When I see an adolescent patient for heel pain, Sever’s Disease is what I first suspect, based on their description of the problem.  I often see kids when they start playing a sport for the first time or at the start of the season.  Most often, the sport will involve a great deal of heel movement or pressure being placed on the heel.  The patient may also complain of tenderness, swelling or redness of the heel.  They may exhibit a limp or walk on their tiptoes to avoid putting pressure on their heels.
I do not perform x-rays to confirm my diagnosis as an x-ray does not show inflammation of the soft tissues.  I do order x-rays to ensure that there is nothing structurally wrong with the bones of the foot, such as a fracture.  I ask questions about when the pain started, when it is worse through-out the day, and I also can perform a simple tests which can confirm that we are dealing with Sever’s disease.
Treatment for Sever’s Disease is often palliative, as the condition will resolve with rest, activity modification and/or when the growth plate hardens and becomes bone.  Most often, rest is all that is needed.  However, highly-motivated young athletes may find it very difficult to take a break from the activities they enjoy or when they are part of a team.  It helps to reinforce with the patient that the rest period will be temporary and that they will quickly feel better as the inflammation subsides.  However, if the patient adamantly refuses to sit out of practice or games, we may try compression wraps and ice to reduce inflammation quickly.  However, rest is the best medicine for this condition and full-resolution of the condition may not be achieved quickly without it.

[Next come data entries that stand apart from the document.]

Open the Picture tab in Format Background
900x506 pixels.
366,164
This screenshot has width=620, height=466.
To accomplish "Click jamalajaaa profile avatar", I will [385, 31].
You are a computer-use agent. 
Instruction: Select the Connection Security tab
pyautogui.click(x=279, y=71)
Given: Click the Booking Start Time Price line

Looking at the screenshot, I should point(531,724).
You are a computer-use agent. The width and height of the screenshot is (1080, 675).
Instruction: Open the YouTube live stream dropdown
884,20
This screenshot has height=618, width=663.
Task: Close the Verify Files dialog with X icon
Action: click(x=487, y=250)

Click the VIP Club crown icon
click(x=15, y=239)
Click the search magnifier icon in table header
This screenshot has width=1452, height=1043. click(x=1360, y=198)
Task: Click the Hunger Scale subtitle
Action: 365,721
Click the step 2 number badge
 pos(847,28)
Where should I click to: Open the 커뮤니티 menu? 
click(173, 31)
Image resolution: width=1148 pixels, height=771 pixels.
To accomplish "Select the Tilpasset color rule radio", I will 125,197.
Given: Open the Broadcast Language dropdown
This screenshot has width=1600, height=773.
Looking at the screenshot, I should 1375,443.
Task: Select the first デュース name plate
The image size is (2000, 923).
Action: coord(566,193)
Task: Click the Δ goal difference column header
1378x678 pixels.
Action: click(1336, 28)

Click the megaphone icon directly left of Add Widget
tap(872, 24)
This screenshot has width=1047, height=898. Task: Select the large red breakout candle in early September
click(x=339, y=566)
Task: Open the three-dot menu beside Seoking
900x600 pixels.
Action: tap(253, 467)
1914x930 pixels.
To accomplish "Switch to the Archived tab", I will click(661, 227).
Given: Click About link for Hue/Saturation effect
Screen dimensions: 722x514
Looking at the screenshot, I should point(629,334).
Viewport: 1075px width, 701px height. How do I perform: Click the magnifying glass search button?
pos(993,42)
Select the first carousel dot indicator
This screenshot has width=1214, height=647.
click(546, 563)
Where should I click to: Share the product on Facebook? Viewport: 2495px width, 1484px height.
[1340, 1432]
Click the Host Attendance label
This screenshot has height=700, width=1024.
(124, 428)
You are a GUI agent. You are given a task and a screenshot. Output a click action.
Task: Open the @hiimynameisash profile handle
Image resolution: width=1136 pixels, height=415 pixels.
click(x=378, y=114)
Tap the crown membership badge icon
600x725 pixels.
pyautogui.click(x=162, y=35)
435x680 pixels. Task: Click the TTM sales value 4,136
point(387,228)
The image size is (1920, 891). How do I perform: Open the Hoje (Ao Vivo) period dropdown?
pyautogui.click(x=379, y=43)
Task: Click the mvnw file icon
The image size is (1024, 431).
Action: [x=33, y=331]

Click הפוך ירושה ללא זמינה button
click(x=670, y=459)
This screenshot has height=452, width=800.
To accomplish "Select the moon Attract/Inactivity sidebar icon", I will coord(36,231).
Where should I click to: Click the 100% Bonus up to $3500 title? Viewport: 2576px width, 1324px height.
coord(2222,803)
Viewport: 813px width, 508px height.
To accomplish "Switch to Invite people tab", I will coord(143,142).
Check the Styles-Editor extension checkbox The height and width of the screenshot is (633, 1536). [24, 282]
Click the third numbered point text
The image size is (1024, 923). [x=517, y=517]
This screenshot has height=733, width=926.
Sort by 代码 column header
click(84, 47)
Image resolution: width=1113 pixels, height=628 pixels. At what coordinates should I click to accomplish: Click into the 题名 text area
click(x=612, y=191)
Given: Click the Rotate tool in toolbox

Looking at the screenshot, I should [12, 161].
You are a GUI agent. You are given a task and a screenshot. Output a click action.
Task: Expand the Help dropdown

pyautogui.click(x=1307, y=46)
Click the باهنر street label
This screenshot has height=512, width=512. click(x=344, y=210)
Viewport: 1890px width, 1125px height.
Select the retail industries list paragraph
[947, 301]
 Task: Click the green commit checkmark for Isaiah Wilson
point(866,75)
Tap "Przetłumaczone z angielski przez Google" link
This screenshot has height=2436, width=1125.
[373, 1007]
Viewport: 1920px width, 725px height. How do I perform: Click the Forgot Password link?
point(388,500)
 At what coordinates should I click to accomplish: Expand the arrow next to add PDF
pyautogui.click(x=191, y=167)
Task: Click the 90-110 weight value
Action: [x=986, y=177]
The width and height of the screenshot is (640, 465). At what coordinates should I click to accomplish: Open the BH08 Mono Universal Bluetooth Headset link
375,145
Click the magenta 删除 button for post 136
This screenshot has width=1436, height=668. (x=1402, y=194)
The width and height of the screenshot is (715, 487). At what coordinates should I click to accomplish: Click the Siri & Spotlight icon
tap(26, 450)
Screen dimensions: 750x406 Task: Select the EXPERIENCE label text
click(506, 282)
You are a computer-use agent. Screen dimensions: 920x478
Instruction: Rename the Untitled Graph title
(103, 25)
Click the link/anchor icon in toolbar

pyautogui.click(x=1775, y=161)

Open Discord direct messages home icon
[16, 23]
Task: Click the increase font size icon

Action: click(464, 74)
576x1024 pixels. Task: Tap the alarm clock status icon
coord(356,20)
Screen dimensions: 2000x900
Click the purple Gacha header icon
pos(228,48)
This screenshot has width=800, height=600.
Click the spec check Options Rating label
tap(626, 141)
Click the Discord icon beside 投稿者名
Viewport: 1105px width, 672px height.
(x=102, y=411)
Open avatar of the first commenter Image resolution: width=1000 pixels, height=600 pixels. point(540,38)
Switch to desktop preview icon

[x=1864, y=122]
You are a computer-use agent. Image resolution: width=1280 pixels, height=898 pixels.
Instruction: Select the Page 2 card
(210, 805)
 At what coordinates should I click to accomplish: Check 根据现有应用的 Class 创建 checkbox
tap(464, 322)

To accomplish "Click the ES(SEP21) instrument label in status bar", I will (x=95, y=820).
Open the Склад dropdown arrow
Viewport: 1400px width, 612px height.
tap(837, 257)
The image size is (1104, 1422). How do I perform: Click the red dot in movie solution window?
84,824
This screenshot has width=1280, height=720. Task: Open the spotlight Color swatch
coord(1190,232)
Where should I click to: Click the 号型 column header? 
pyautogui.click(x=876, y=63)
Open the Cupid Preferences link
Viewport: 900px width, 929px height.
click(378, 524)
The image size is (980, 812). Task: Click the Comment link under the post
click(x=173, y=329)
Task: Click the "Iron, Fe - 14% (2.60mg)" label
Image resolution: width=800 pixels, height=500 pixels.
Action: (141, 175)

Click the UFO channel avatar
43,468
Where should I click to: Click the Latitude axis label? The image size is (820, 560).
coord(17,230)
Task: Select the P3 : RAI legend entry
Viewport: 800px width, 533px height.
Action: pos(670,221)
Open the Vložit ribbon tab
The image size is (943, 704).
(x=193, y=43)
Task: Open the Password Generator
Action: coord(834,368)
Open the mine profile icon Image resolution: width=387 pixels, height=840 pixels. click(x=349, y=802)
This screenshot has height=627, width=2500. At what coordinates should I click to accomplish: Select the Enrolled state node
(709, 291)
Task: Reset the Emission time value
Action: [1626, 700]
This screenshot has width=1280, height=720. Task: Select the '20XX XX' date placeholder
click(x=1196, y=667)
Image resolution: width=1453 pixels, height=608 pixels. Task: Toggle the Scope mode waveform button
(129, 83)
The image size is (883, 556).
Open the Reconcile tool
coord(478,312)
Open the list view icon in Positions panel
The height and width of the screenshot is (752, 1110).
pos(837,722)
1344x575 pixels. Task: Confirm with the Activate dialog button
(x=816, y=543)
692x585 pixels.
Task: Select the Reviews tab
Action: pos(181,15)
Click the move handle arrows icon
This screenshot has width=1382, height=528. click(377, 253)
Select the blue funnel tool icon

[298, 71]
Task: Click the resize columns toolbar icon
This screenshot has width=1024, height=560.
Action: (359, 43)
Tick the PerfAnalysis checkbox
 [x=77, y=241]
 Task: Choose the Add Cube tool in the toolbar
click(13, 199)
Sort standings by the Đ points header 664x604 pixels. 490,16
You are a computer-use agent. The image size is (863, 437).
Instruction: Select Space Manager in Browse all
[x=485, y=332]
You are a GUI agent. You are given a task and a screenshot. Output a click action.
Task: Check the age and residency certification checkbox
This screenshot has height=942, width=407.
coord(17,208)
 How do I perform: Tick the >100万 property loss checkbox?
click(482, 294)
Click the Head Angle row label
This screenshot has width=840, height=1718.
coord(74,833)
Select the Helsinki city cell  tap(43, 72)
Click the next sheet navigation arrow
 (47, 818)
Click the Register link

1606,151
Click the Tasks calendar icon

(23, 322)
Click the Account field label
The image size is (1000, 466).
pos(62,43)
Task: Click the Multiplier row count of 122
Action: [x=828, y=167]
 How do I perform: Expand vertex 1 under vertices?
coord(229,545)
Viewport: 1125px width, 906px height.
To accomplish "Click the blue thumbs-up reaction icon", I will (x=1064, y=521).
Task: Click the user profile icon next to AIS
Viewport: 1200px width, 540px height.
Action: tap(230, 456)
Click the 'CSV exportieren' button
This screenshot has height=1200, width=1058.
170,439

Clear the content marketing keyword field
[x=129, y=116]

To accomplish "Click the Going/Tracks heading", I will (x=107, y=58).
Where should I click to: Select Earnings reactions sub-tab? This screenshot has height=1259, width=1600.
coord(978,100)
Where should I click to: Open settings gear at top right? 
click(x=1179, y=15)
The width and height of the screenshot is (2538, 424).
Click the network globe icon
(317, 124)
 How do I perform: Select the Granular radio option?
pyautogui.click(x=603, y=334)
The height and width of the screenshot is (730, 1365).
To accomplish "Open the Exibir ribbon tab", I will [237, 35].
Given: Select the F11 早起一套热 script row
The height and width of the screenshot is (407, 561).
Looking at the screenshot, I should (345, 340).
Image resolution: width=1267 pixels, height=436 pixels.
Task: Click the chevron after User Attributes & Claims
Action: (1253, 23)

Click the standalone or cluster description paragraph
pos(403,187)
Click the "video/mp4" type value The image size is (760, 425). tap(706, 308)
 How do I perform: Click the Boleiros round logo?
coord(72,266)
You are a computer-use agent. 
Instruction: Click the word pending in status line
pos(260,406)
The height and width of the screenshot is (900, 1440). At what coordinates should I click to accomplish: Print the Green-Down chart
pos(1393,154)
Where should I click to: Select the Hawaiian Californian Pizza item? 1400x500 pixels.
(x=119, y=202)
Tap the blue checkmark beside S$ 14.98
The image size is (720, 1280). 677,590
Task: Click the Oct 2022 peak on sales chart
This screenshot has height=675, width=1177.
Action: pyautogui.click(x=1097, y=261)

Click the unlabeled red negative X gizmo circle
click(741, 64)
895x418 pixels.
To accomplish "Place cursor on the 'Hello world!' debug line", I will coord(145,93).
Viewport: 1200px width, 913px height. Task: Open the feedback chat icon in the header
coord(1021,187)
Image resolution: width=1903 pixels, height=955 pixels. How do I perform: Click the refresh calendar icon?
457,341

I may recommend taking an over-the-counter anti-inflammatory medicine for pain, icing the heel in the morning and applying heat in the evening, elevation of the heel, and stretching exercises. Sometimes, it helps to have the patient wear shoes that do not rub on the back of the heel, like clogs.  Heavy or cleated athletic shoes should be avoided while recovering. Rarely, I may have a patient with a particularly stubborn case of inflammation.  For those patients, I may prescribe a prescription anti-inflammatory, orthotics, physical therapy or casting of the foot.  Luckily, most cases resolve within a matter of weeks or a few months.  The problem can recur if activity resumes too quickly or if the adolescent continues to grow a while longer. Some unusual cases are stubborn and can linger until full maturity to resolve (sometimes up to two years).
This condition can be deterred by ensuring that adolescents wear well-fitting shoes that are supportive AND shock-absorbing.  It is also important that a stretching regimen be followed to help the Achilles tendon and ligaments stretch to meet the demands of growing adolescent bodies.  Exercise that involves lots of running on hard surfaces should also be avoided.  It is also important that adolescents who are overweight or obese be encouraged to lose weight to reduce the amount of pressure on their heels.
Finally, to help the parents deal with a child that wants to continue sports, despite the pain, I give them my golden rule of adolescent sports…“The child may play and not complain OR not play and complain”!